Segment Start: Material for the task
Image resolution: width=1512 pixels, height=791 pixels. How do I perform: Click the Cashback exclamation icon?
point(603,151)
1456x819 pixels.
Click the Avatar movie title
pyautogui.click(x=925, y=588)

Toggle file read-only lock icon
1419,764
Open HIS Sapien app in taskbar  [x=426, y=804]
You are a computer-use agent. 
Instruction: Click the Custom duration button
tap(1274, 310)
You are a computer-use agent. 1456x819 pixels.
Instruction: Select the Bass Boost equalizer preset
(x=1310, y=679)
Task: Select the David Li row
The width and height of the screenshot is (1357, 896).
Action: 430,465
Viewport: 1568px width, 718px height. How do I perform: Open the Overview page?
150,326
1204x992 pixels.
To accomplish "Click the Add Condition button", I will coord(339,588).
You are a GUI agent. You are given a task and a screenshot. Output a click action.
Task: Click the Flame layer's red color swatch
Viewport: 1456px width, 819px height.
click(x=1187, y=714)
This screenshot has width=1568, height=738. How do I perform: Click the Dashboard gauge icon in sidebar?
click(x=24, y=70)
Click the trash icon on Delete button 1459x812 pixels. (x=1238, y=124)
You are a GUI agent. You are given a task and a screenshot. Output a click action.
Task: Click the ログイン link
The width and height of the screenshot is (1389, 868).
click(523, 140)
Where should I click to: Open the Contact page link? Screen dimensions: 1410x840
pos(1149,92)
Segment End: Material for the task
Your task → Word for word, restate all of the data shown above.

Finished exercise →
Image resolution: width=1512 pixels, height=791 pixels. How do I perform: Click the Cashback exclamation icon?
point(603,151)
1456x819 pixels.
Click the Avatar movie title
pyautogui.click(x=925, y=588)

Toggle file read-only lock icon
1419,764
Open HIS Sapien app in taskbar  [x=426, y=804]
You are a computer-use agent. 
Instruction: Click the Custom duration button
tap(1274, 310)
You are a computer-use agent. 1456x819 pixels.
Instruction: Select the Bass Boost equalizer preset
(x=1310, y=679)
Task: Select the David Li row
The width and height of the screenshot is (1357, 896).
Action: 430,465
Viewport: 1568px width, 718px height. How do I perform: Open the Overview page?
150,326
1204x992 pixels.
To accomplish "Click the Add Condition button", I will coord(339,588).
You are a GUI agent. You are given a task and a screenshot. Output a click action.
Task: Click the Flame layer's red color swatch
Viewport: 1456px width, 819px height.
click(x=1187, y=714)
This screenshot has width=1568, height=738. How do I perform: Click the Dashboard gauge icon in sidebar?
click(x=24, y=70)
Click the trash icon on Delete button 1459x812 pixels. (x=1238, y=124)
You are a GUI agent. You are given a task and a screenshot. Output a click action.
Task: Click the ログイン link
The width and height of the screenshot is (1389, 868).
click(523, 140)
Where should I click to: Open the Contact page link? Screen dimensions: 1410x840
pos(1149,92)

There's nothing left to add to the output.